───── TEXT TO READ ─────

Who wins in this situation? The consumer or “the system”? Getting credit is very easy today and many take advantage of the endless offers only to end up in a bankruptcy situation. Now laws on bankruptcy have changed and are more difficult for the consumer.

Often laws and regulations are implemented to address a situation that only the minority of people are involved in and does not take into account what the majority of consumers are actually doing. Then the law penalizes the majority for the minority’s errors or stupidity.

Here is a question regarding such a situation which was posed to the Bankruptcy Advisor at Bankrate.com

Dear Bankruptcy Adviser,

I didn’t like that our government has made it more difficult to file bankruptcy. Will they stop making it easy for people to get into financial difficulty by sending unsolicited credit card offerings without having the potential debtor actually qualify for the additional debt before they are approved?—Louis

Dear Louis,
Your question indicates that you believe that part of the reason many people are forced to file bankruptcy has to do with the practices of the credit card companies. This is accurate, but not the whole story.

While it is true that credit card companies work within the limit of the law to encourage people to take on debt and then pay that debt off at extremely high interest rates, the real reasons that bankruptcy is more out of reach than ever has to do with legislation passed by the current Congress and President Bush.

Credit card companies felt that it was too easy to qualify for bankruptcy, especially for so-called “abuse filers”—people who aren’t in dire financial straits but declare bankruptcy as a way to skirt legitimate debts they can afford to pay. Credit card companies lobbied our country’s elected representatives and asked them to pass laws to prevent this. It was a good idea, in theory.

─────

- **WHAT YOU NEED TO DO**:
Write out the bankruptcy piece above in full, word for word.

───── STORED DATA ─────

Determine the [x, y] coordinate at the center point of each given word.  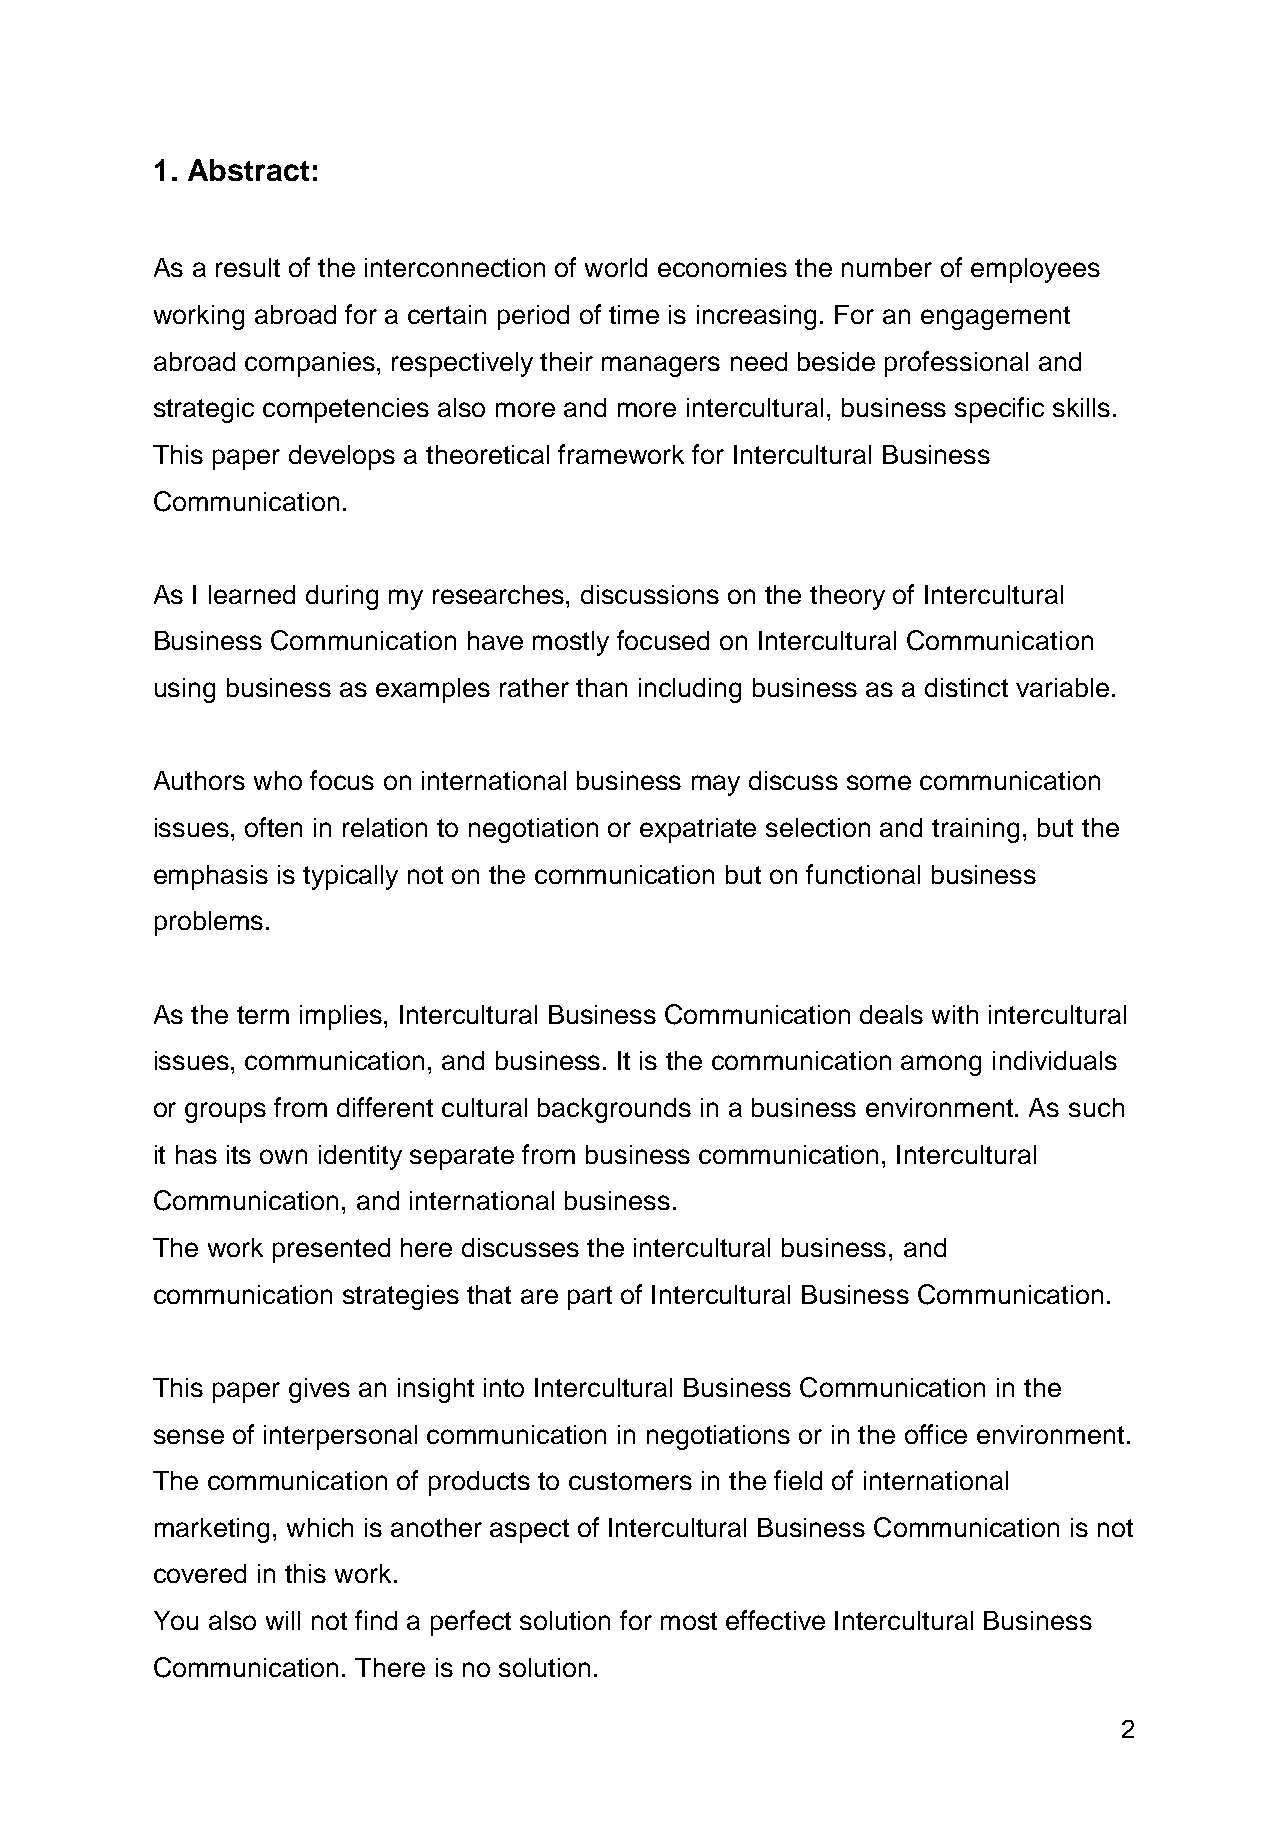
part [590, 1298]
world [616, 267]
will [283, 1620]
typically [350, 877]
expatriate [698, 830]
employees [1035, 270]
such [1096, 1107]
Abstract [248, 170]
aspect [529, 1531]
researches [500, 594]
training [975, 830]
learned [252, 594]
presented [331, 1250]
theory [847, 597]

─────
───── STORED DATA ─────

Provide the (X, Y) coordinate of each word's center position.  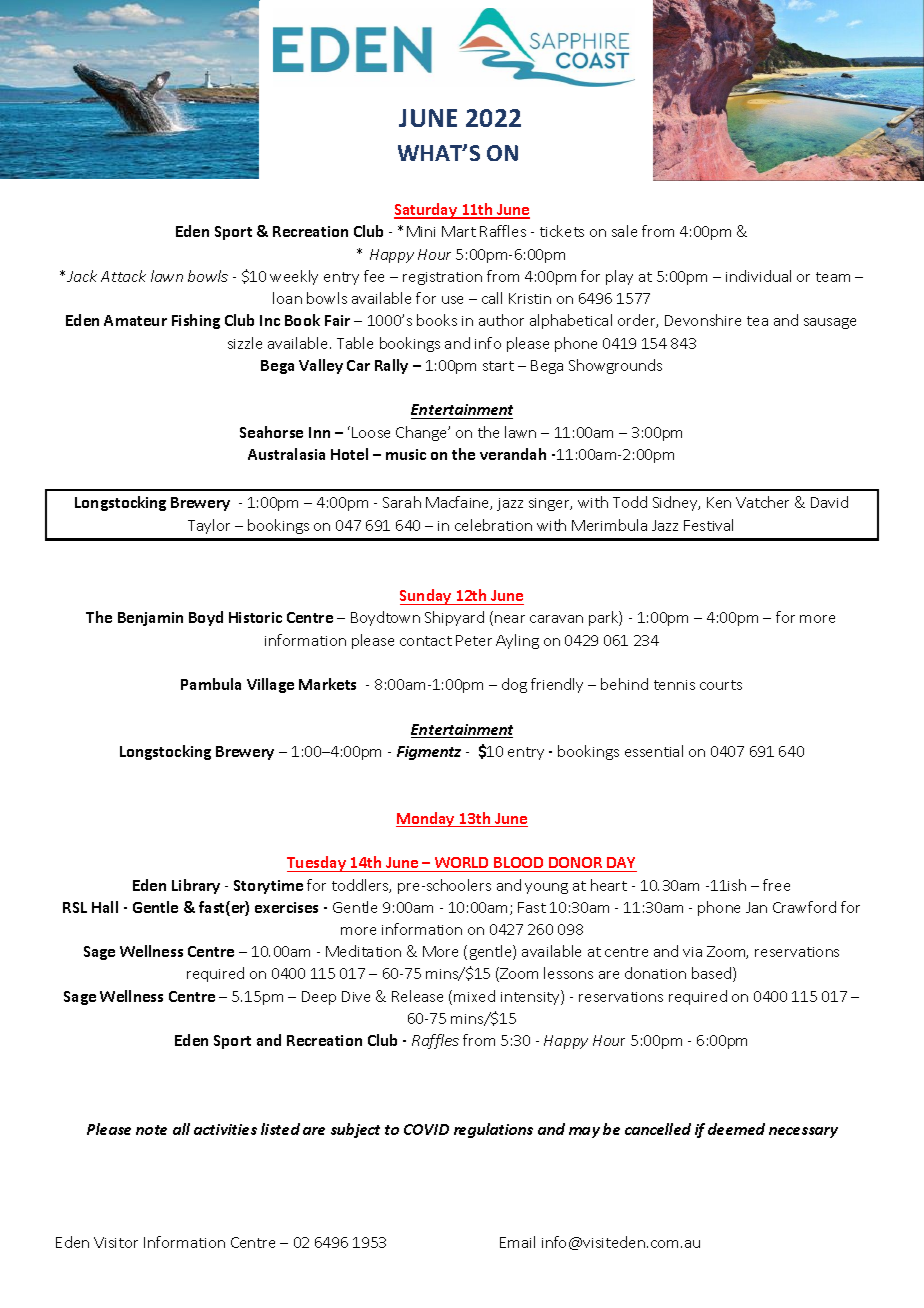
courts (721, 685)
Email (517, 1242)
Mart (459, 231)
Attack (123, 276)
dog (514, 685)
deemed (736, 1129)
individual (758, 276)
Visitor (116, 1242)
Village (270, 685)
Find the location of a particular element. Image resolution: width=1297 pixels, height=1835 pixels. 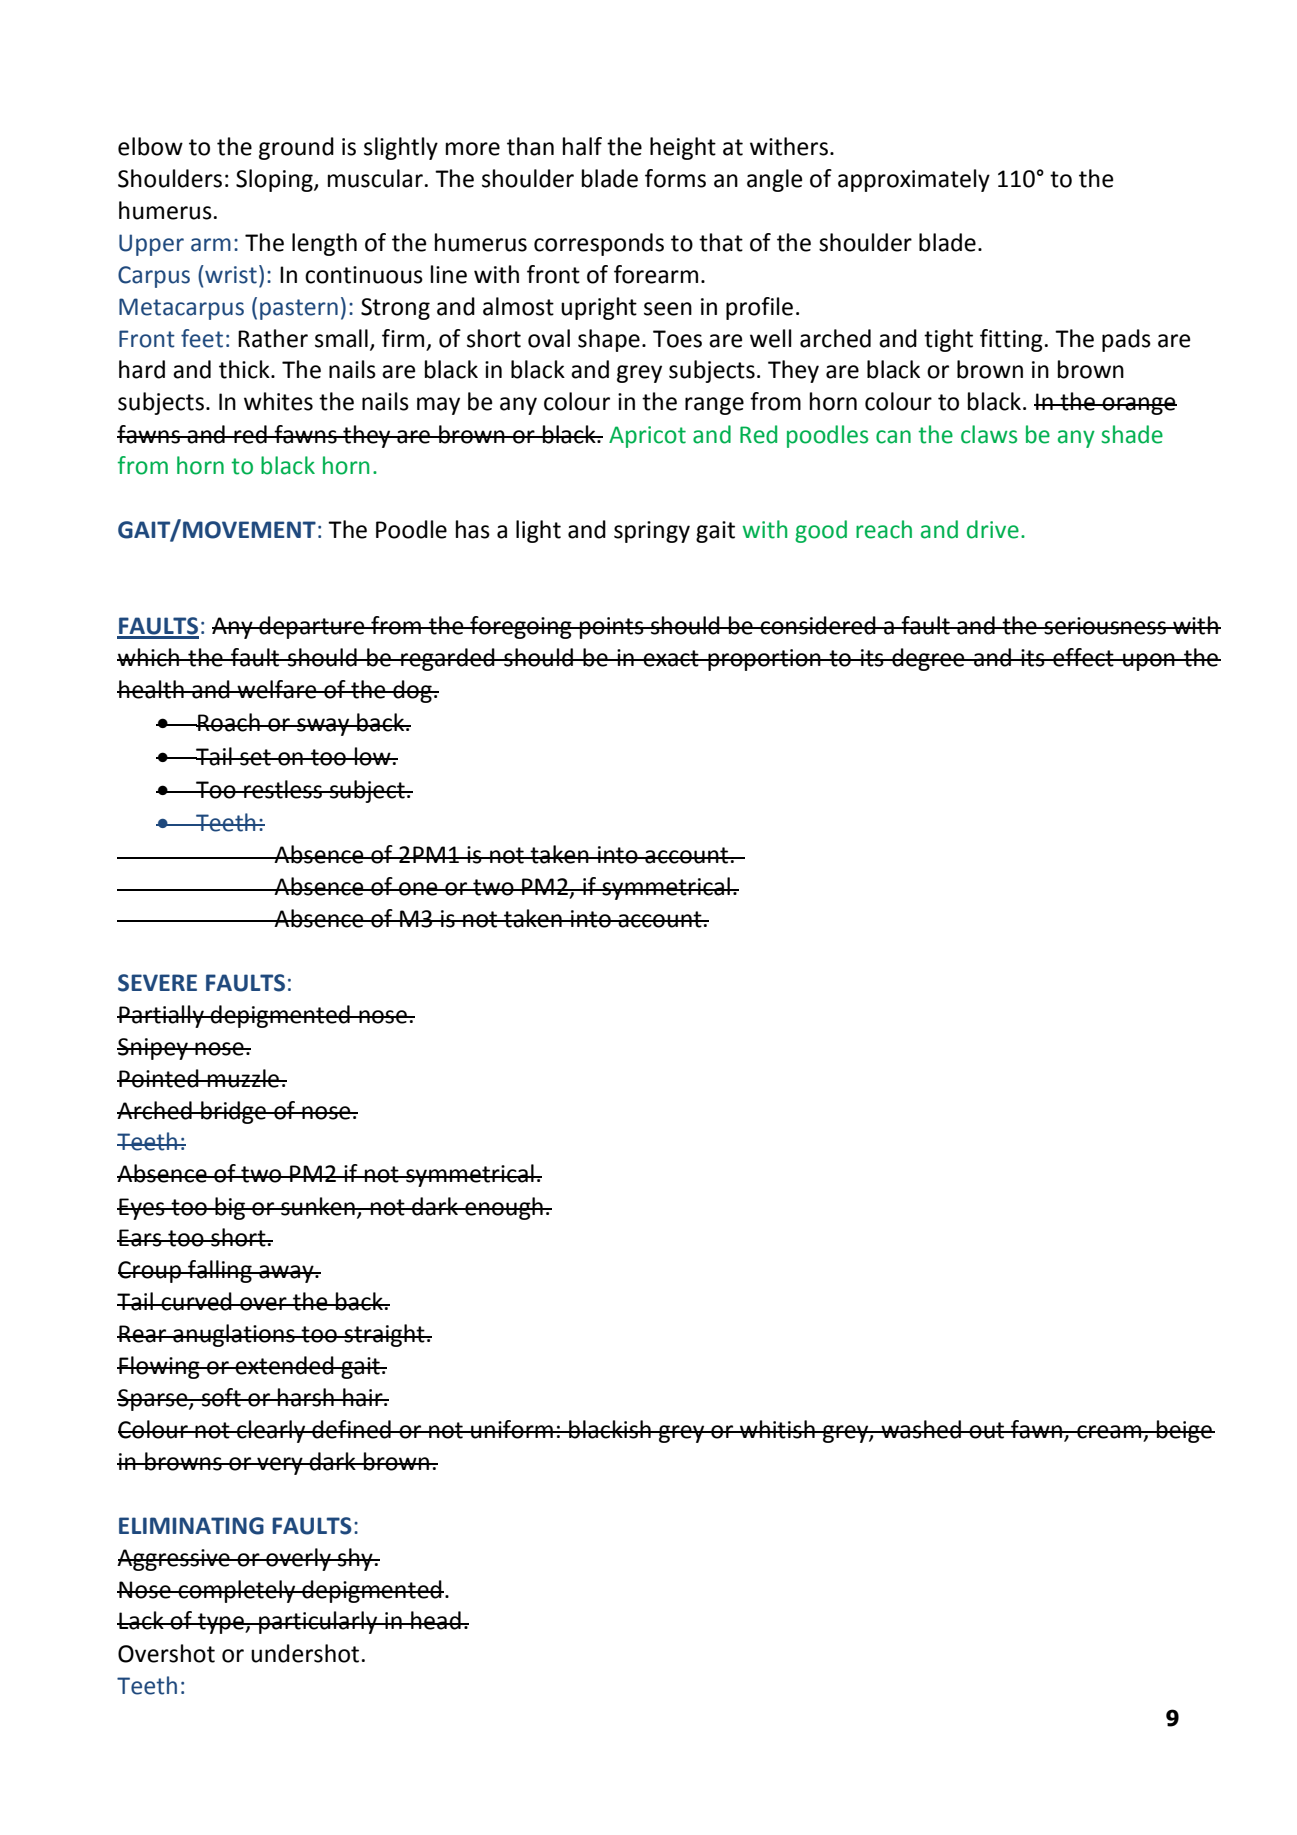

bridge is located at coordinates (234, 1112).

─────
───── STORED DATA ─────

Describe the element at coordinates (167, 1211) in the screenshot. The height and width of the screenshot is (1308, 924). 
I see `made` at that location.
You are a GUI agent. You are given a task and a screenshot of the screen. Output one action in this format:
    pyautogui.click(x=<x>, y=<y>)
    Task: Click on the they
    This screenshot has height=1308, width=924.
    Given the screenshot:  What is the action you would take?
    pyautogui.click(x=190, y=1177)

─────

- **FULL SOLUTION**:
Who wins in this situation? The consumer or “the system”? Getting credit is very easy today and many take advantage of the endless offers only to end up in a bankruptcy situation. Now laws on bankruptcy have changed and are more difficult for the consumer.

Often laws and regulations are implemented to address a situation that only the minority of people are involved in and does not take into account what the majority of consumers are actually doing. Then the law penalizes the majority for the minority’s errors or stupidity.

Here is a question regarding such a situation which was posed to the Bankruptcy Advisor at Bankrate.com

Dear Bankruptcy Adviser,

I didn’t like that our government has made it more difficult to file bankruptcy. Will they stop making it easy for people to get into financial difficulty by sending unsolicited credit card offerings without having the potential debtor actually qualify for the additional debt before they are approved?—Louis

Dear Louis,
Your question indicates that you believe that part of the reason many people are forced to file bankruptcy has to do with the practices of the credit card companies. This is accurate, but not the whole story.

While it is true that credit card companies work within the limit of the law to encourage people to take on debt and then pay that debt off at extremely high interest rates, the real reasons that bankruptcy is more out of reach than ever has to do with legislation passed by the current Congress and President Bush.

Credit card companies felt that it was too easy to qualify for bankruptcy, especially for so-called “abuse filers”—people who aren’t in dire financial straits but declare bankruptcy as a way to skirt legitimate debts they can afford to pay. Credit card companies lobbied our country’s elected representatives and asked them to pass laws to prevent this. It was a good idea, in theory.